BACKGROUND - Group B Streptococcus (GBS) is a leading cause of sepsis and meningitis and an important factor in premature and stillbirths. Biofilm production has been suggested to be important for GBS pathogenesis alongside many other elements, including phylogenetic lineage and virulence factors, such as pili and capsule type. A complete understanding of the confluence of these components, however, is lacking. To identify associations between biofilm phenotype, pilus profile and lineage, 293 strains from asymptomatic carriers, invasive disease cases, and bovine mastitis cases, were assessed for biofilm production using an in vitro assay.

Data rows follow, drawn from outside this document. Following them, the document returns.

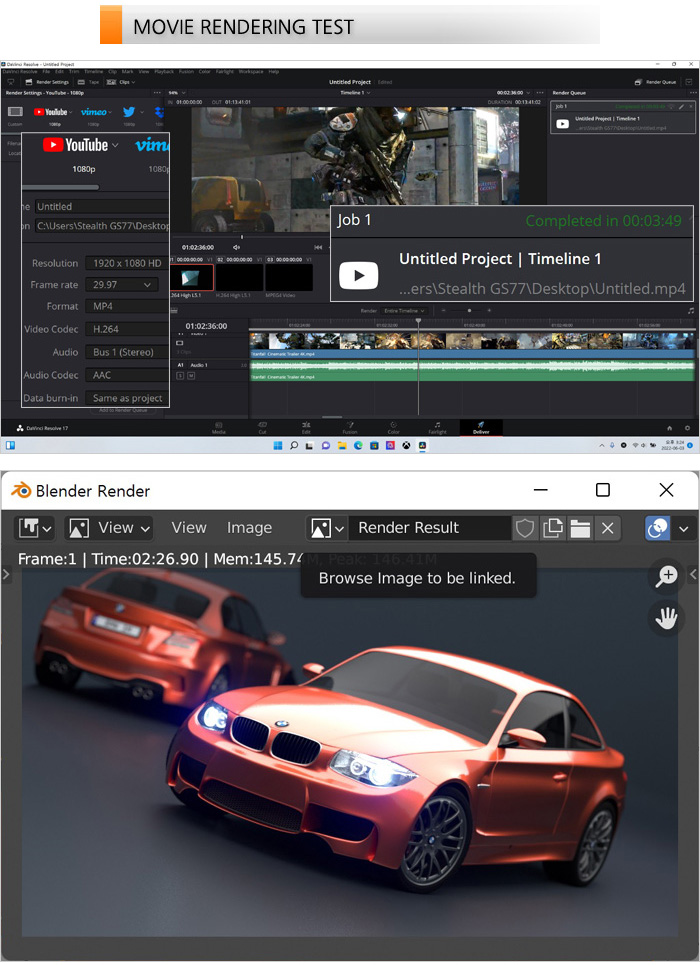The image size is (700, 965).
Task: Click the zoom magnifier icon in Blender viewer
Action: [x=667, y=576]
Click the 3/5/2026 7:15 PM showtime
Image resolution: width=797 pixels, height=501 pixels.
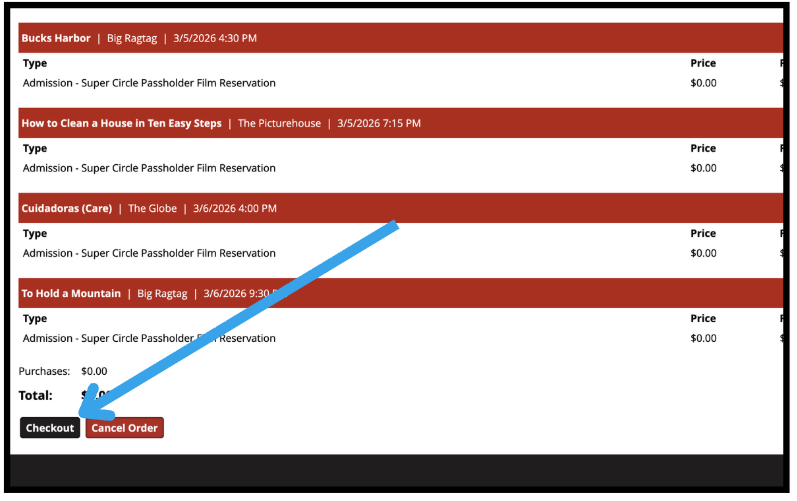click(379, 123)
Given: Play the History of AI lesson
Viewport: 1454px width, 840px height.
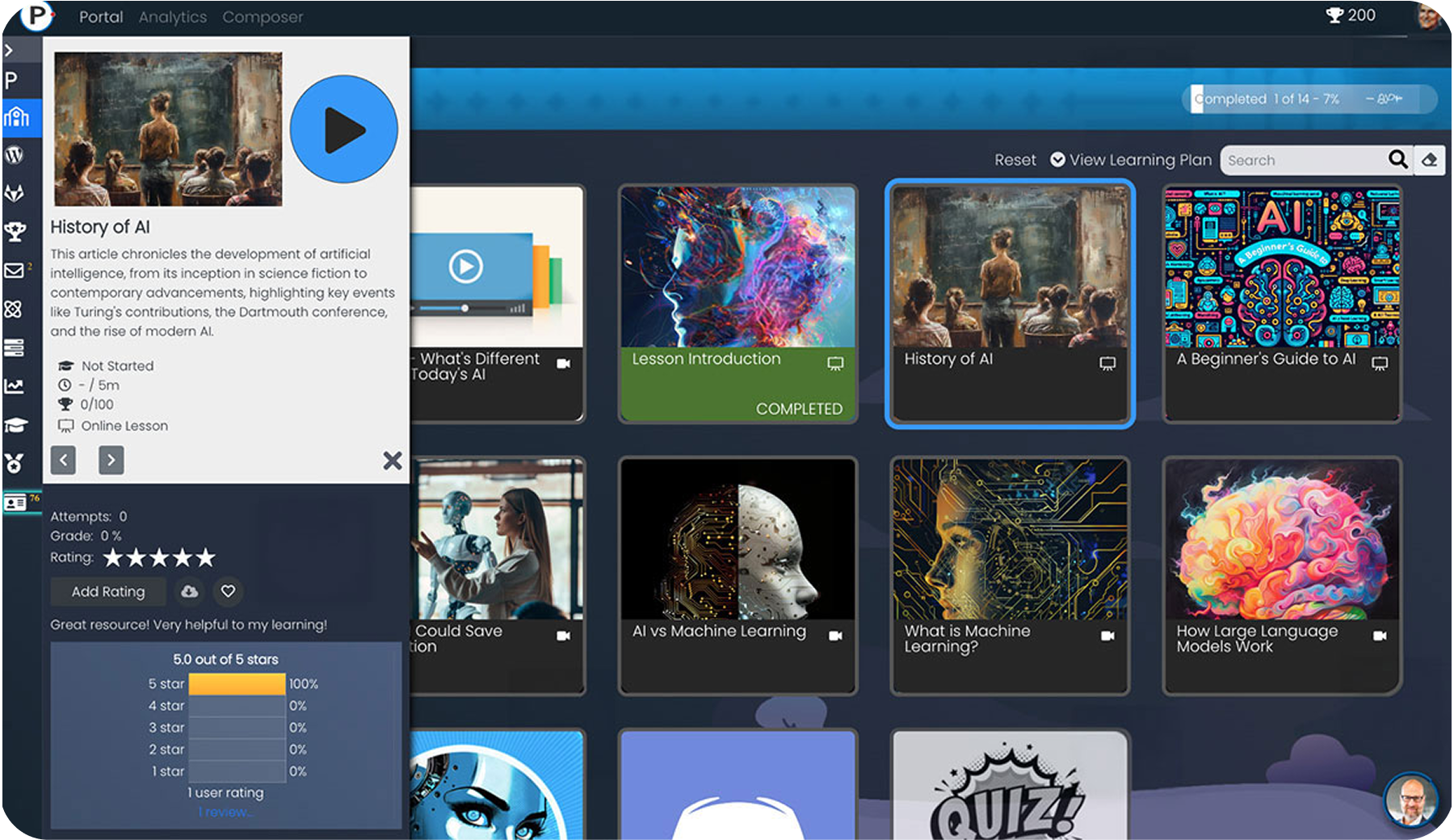Looking at the screenshot, I should 343,129.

RESULTS - Multilocus sequence type (ST) profile, pilus island profile, and isolate source were associated with biofilm production. Strains from invasive disease cases and/or belonging to the ST-17 and ST-19 lineages were significantly more likely to form weak biofilms, whereas strains producing strong biofilms were recovered more frequently from individuals with asymptomatic colonization.
CONCLUSIONS - These data suggest that biofilm production is a lineage-specific trait in GBS and may promote colonization of strains representing lineages other than STs 17 and 19. The findings herein also demonstrate that biofilms must be considered in the treatment of pregnant women, particularly for women with heavy GBS colonization.